Download SEC Filings from EDGAR
On this page:
This Python tutorial will guide you through the process of downloading SEC filings from the EDGAR database and saving them to your local disk. By following this tutorial, you will be able to download filings without being blocked by sec.gov, as we will utilize the Query API and Render API provided by sec-api.io. No prior Python experience is required, and you can run the example in your browser using the "Open in Colab" button.
The tutorial consists of two main steps:
- Building a List of HTML Filings URLs: Using the Query API, you will search and filter the EDGAR database to create a list of URLs for all the HTML filings. This list will be saved to your local disk.
- Downloading and Scraping the Filings: Using the Render API, you will download and scrape the filings, saving them to the
filings
folder on your local disk. This step allows you to download up to 40 filings in parallel while accessing the filings directly from sec-api.io servers, avoiding any issues with being blocked by sec.gov servers. We will also cover how to download all filings as PDF files.
The tutorial focuses on downloading 10-K filings filed between 2020 and 2022, but you can adjust the search criteria and date range as needed. Additionally, the examples provided can be adapted to download other form types, filing exhibits, and XBRL files.
Following is an example of the folder structure for the downloaded filings:
Please note that downloading and parsing master.idx
index files is not required for this tutorial.
Let's get started with downloading SEC filings from EDGAR!
Getting Started
To begin, we need to install the sec-api
Python package, which will enable us to utilize the Query API and Render API for accessing and downloading SEC filings from the EDGAR database.
The Query API allows us to filter the EDGAR database using different search criteria, such as form types, filing dates, tickers, and more. On the other hand, the Render API enables us to download any EDGAR filing or exhibit at a speed of up to 40 downloads per second.
!pip install -q sec-api
API_KEY = 'YOUR_API_KEY'
Create a List of URLs for All EDGAR Filings
To obtain the URLs of all EDGAR filings that match our search criteria, we will utilize the Query API. This API allows us to search and filter all filings on the EDGAR database filed since 1994 using various parameters, such as form types, filing dates, tickers, and more. By defining a search query, we can retrieve the metadata of all filings that meet our specified criteria.
Please refer to the full documentation of the Query API to learn more about all available search parameters.

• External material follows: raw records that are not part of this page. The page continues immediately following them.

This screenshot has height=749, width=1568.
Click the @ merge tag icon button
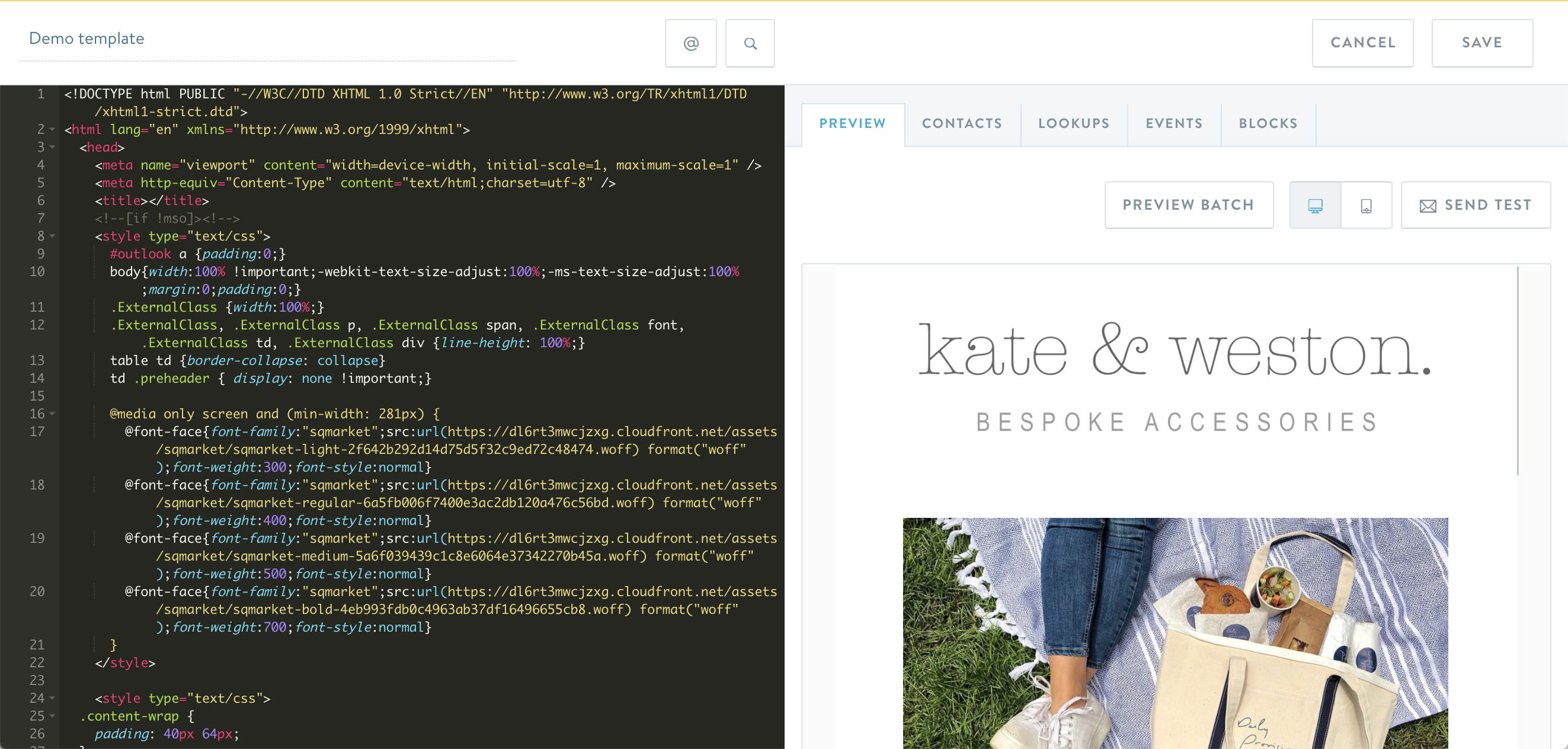click(690, 43)
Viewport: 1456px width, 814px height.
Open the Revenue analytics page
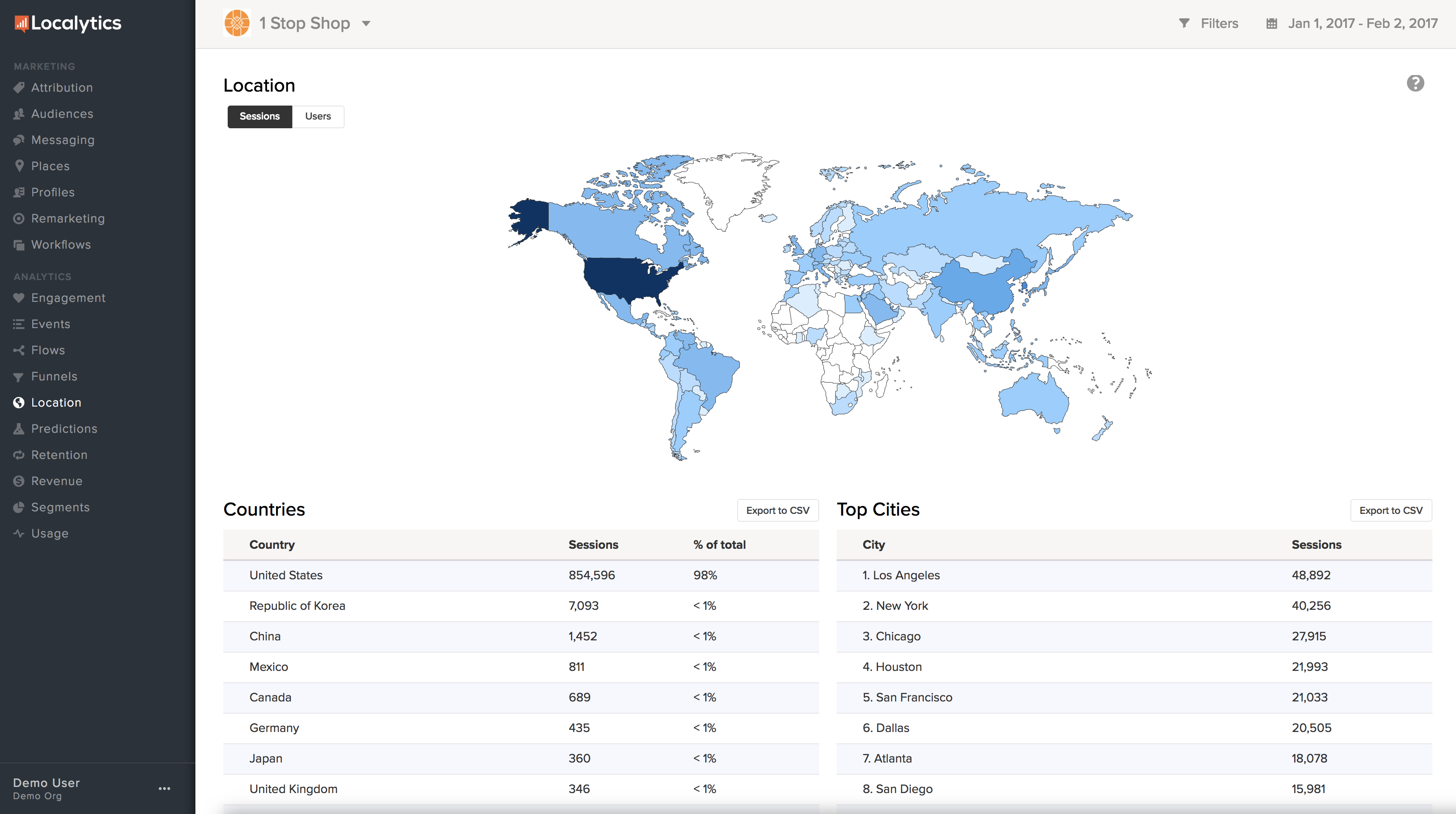click(57, 481)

Define the Filing Search Query
Defining a search query is straightforward. For example, to retrieve all 10-K filings, we can use the following query:
formType:"10-K"
It's important to note that this search query will also include "10-K/A" (amended 10-K) and "NT 10-K" (notification of inability to timely file Form 10-K) filings. If you want to exclude these types, you can modify the query as follows:
formType:"10-K" AND NOT formType:("10-K/A", NT)

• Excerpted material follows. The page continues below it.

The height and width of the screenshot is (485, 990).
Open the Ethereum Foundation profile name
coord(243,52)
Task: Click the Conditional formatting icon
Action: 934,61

Additionally, you can narrow down the search by specifying a filing date range. For example, to search for filings filed between January 1, 2020, and December 31, 2020, you can use the following search term:
filedAt:[2020-01-01 TO 2020-12-31]
The search query follows the Lucene syntax. For more information on building complex search terms and using Lucene, refer to the Lucene Query Syntax Overview documentation.
Response of the Query API
The Query API will return the metadata of all filings that match our search query. Each filing's metadata contains various information, including:
formType
: The EDGAR form type (e.g.,10-K
,10-Q
).cik
: The Central Index Key (CIK) of the filer, with trailing zeros removed.companyName
: The name of the filer.linkToFilingDetails
: The URL to the HTML version of the filing on EDGAR.linkToHtml
: The URL to the index page of the filing, which lists all attachments, exhibits, XBRL files, images, and more.filedAt
: The date and time when the filing was accepted by the EDGAR system.periodOfReport
: The reporting period covered by the filing.documentFormatFiles
: An array of primary files associated with the filing, including the filing itself and additional exhibits or documents.dataFiles
: A list of data files attached to the filing, such as XBRL files.
These are just a few key parameters of the metadata. For a comprehensive list of available response parameters per filing, refer to the Query API documentation.
Create a List of 10-K URLs on EDGAR
To create a comprehensive list of URLs for all 10-K filings on EDGAR, we need to handle pagination, use date range filters, and iterate month by month to avoid hitting the maximum response limit of 10,000 filings per search universe.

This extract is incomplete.